This being said—For 1-2 ½ cups of coffee at a time made to actual perfection—all you need is a French press. The drawback: Cleaning it. You have to rinse the strainer screen after each use AND you actually do have coffee grains left afterward that must be dumped. Answer: Garden. They are very good for your plants and smell good. You just fill the press pot with water again (with the strainer removed, duh), swish it around, and then with great flair…TOSS it into the garden. By garden I mean land mass that is not concrete. Lets be honest, I do live in TX and therefore consider any grass that grows instead of bare dirt (back patio) a lush paradise-like garden. If a small shrubbery or dare I say—tree grows well, that’s freakin’ Eden folks! But, I digress (most over used expression commonly used lately)…COFFEE.
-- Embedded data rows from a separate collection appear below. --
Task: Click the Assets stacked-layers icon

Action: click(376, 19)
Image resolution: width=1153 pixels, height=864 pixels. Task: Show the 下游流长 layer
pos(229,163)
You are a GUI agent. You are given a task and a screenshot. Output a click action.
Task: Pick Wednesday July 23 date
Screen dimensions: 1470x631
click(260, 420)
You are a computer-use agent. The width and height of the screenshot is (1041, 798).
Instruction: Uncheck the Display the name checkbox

While shopping for a Senseo 3 years ago when the popularity was very high a helpful woman aisle-ing with me said, “Don’t get a machine for one cup of coffee!!!! Get a French Press!” It was a light bulb moment for me as I have been using a French Press for 18 years and this simple perfection hadn’t actually occurred to me. The coffee from a Press is like buttery silk coffee bean perfection. There are not enough fluffy and smooth words to describe it. These cups of Joe don’t require a drop of icky coffee creamer or sugar. It is the equivalent of “Camp Coffee” (coffee made over a camp fire in a percolator or sauce pan). Yes, that good. So, I fought off the intensely American urge to purchase, have for my very own, and store in dusty shelves of over-cluttered home one more unnecessary object. Yes, I felt superior--the real well traveled--all knowing--engaging woman--we all want to claim is our friend--kind of Superiority.

Well, Husband/Sex Tool received one as a prize of some kind and so there it sets on the counter of the mid-refurbished kitchen. I made a cup. I really did like the ability to place my beautiful but small specialty tea cups on the tray. I love the way the frothy lovely coffee goodness perks directly into the lovely waiting cup. A frothy layer sits atop the coffee below promising a prompt sumptuous caffeine high. I mean really folks—take a look at this very arty treat for the senses. Tell me you do not want a cup right now!
Bubble-Bursting Moment: It tastes bitter and acrid. Not at all as lovely-jubly as coffee from my French Press. Alas, arty treat does still win out for a bit…I am going to try some other “coffee discs”. Perhaps, I just have the bitter one. I can’t get frothy tops out of my French Press. I can’t get the ease of casually rinsing the “coffee disc” strainer in the sink and pushing the machine to the back of the counter. So, we will play with it while we are post- refurbish in this kitchen of ours and see what happens.

Should Senseo stay or go, now?!? We shall see. Will I pack it up and send it to one of you?!? Yeah, like I could re-package something, get an address on a label, go to the post office and actually mail something!?! I’m not that Superior. I’m working on it; however, I can always make a pot of French Press coffee and feel better about myself.